The 1998 Belfast Agreement never resolved the Northern Ireland conflict, it merely sidelined it. It shifted the zero-sum politics to an accommodation of difference. Neither side won, neither side lost. Unionists had to share power, nationalists had to sign up to an internal settlement.
Critics say it has delivered peace without reconciliation. Simmering community tensions; ongoing segregation and/or the fact that the North’s devolved government has been inoperable for three of the last five years feed into that viewpoint.
But it undervalues what has been achieved: the equality of political, social and cultural rights; the emergence of centre-ground politics; and, of course, peace itself, perhaps the most undervalued commodity.
Brexit, however, runs counter to the politics of the Belfast Agreement. With its binary equations – soft/hard, inside/outside, deal/no deal – it reapplies the zero-sum dynamic.

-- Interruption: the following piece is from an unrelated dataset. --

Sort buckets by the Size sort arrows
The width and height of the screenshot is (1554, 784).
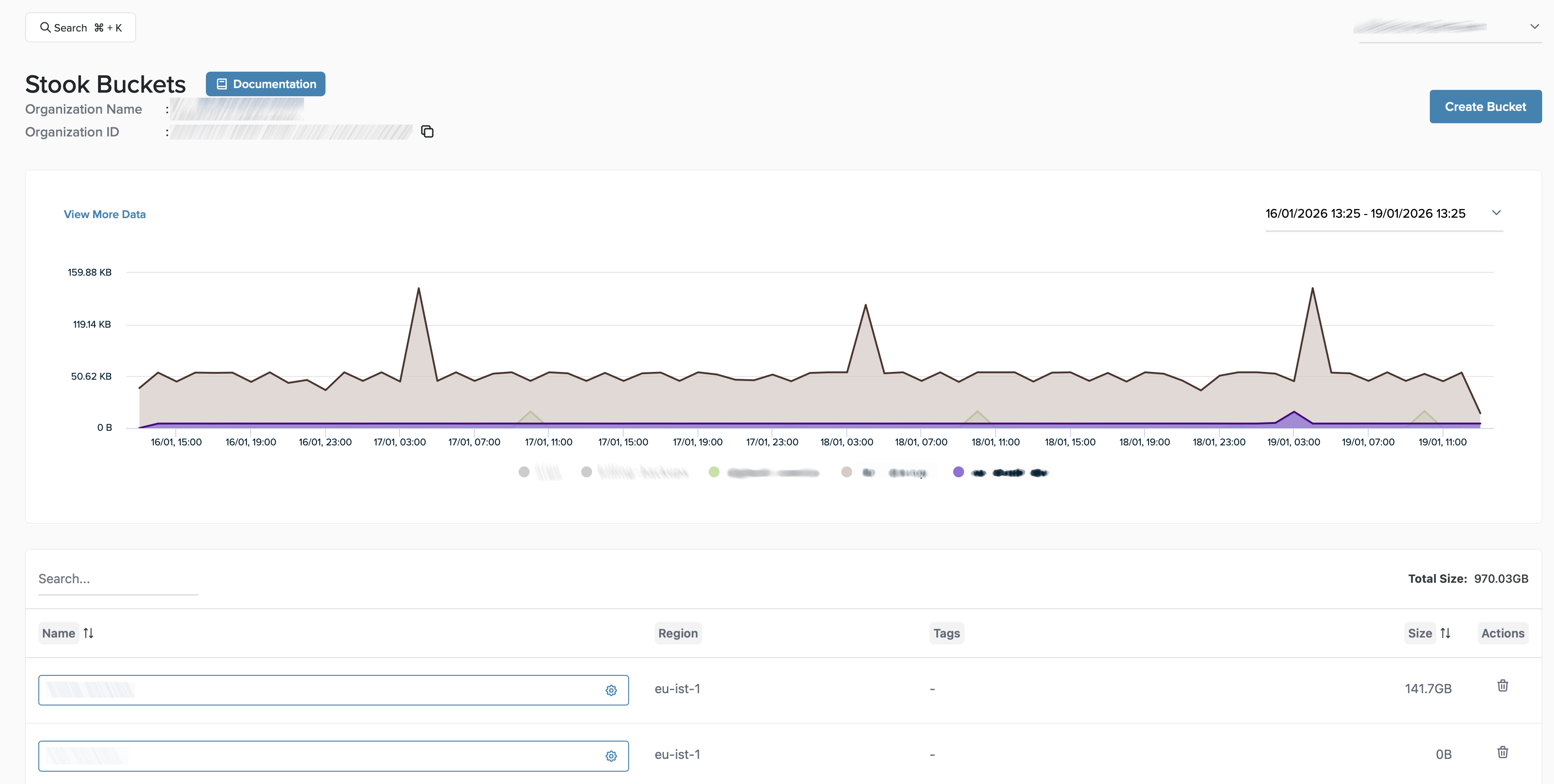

The avoidance of a hard border on the island can, in many ways, be seen as an extension of the compact afforded Northern nationalists under the Belfast Agreement, namely that their relationship with Dublin be recognised.
And if you concede that, then the DUP’s complaint that a border in the Irish Sea breaches the compact afforded unionists – in terms of their political affiliation with London – is logical.

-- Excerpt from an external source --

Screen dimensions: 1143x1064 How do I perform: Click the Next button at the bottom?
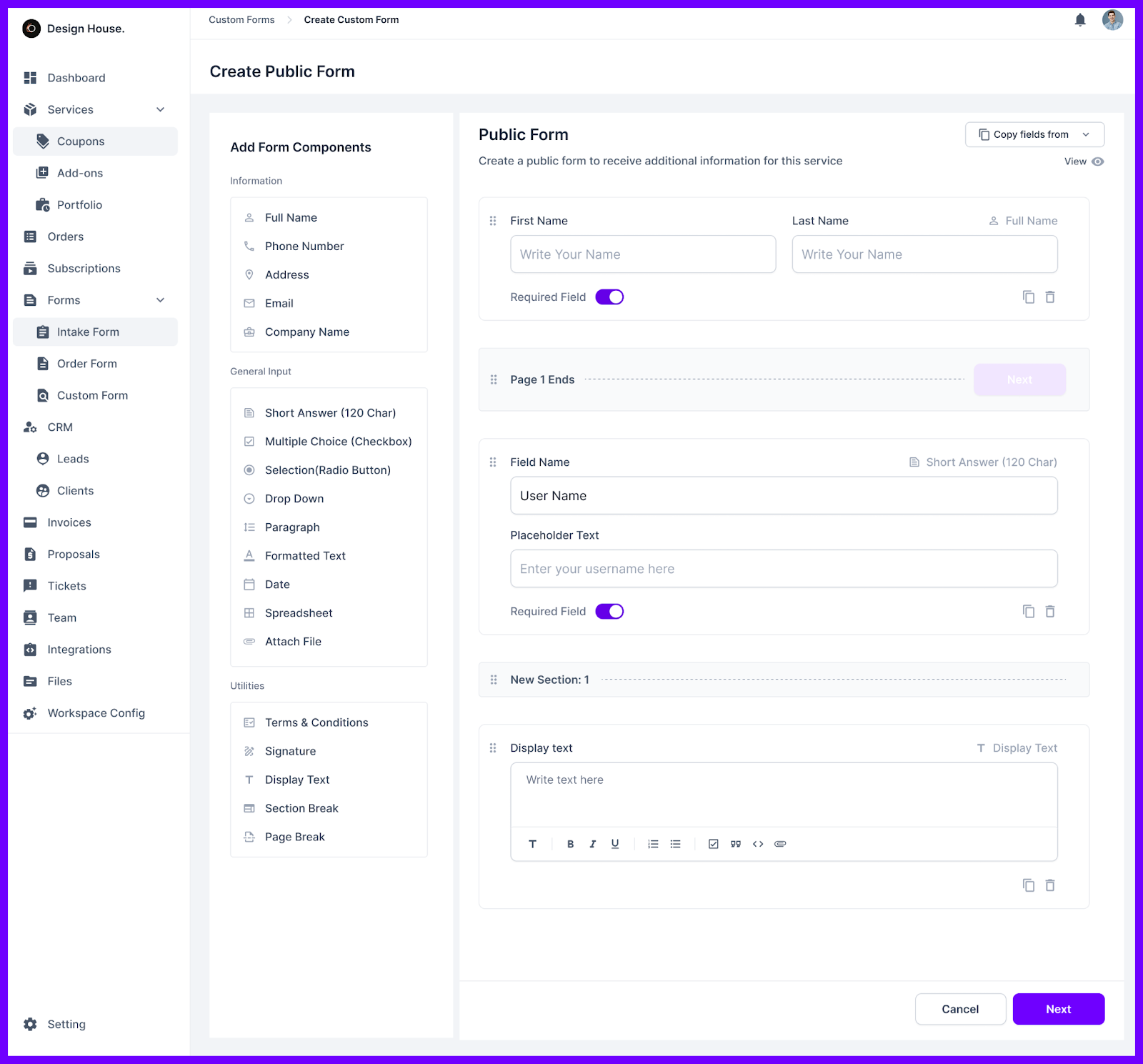click(x=1058, y=1009)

It’s an irony then that the most sane attempt to circumvent the border issue - former UK prime minister Theresa May’s backstop arrangement – which would have placed the whole of the UK in the EU customs union – was torpedoed by the DUP. The party may have gambled on a no-deal and an ensuing land border. Either way it was politically outmanoeuvred and is now backed into a corner on the issue.
From an EU perspective, the sea border solution was the only practical one – a porous 500km land border would have threatened the integrity of the single market.
Brexit was always going to be a difficult, some say impossible, circle to square. The politics of a borderless Brexit – trumpeted by Brexiteers – was, in the end, just bombast.
Arguments around whether Northern Ireland’s economic and political status within the UK has been diminished by Brexit, or its corollary that the North’s possible reunification with the South has moved closer, will run.
The post-Brexit trade flows feed into it. North-South trade is flourishing. Central Statistics Office (CSO) show the value of goods imported from Northern Ireland to the Republic increased by 60 per cent during the first four months of 2021, while exports from the Republic to the North rose by 40 per cent.
In contrast GB-Northern Ireland trade has fallen off a cliff. The increased paperwork combined with the stringent application of EU “rules of origin” have hampered trade and in some instances alienated firms on the British side from exporting to the North altogether.
There’s anecdotal evidence that buyers in the Republic in several sectors are substituting what they originally got from Britain with imports from Northern Ireland.
There is one definite in the debate: the Northern Ireland protocol – the rules governing how the sea border works –won’t be scrapped. There is zero appetite on either side to revisit it and that political reality maybe dawning on the DUP.
Amid the rejectionist rhetoric, the party’s line on the protocol has softened in recent weeks. It has shifted from calling for it to be scrapped, to calling for “fundamental change”, and more recently to simply calling for “changes”. It was once a fierce opponent of the Belfast Agreement: loudly protesting before quietly acquiescing.
The party must first de-escalate the constitutional issues - the identity politics - surrounding the new arrangements. A tricky climb down given it has done most to fuel them.
After being elected leader on Saturday, Jeffrey Donaldson talked of righting the wrongs of the protocol and "that Northern Ireland is given the right under the act of union to trade freely with the rest of our own country".
These are not unreasonable demands and stand in stark contrast to his previous scrap the protocol mantra.
Legally speaking, Northern Ireland is not in the EU’s single market; the protocol is merely a set of rules that removes the need for physical customs infrastructure on the island.
"Nobody in Northern Ireland will be less British as a result of the protocol. Where you get your sausages from doesn't define your identity," Alliance leader Naomi Long said on a recent episode of the BBC show, Spotlight.
The advantage of being simultaneously inside the EU and outside it – the “having your cake and eating it” option as it was dubbed at the start of the Brexit negotiations – is being championed in certain quarters, but quietly, because of the fractious politics involved.
Invest Northern Ireland has been marketing the advantages to prospective investors and is understood to be receiving dozens of enquiries from interested companies.
“Following the EU exit, market access to both GB and the EU from a Northern Ireland base may present additional benefits to potential investors,” it says.
It’s a question of seeing Northern Ireland as a bridge between the UK and the EU rather than a border.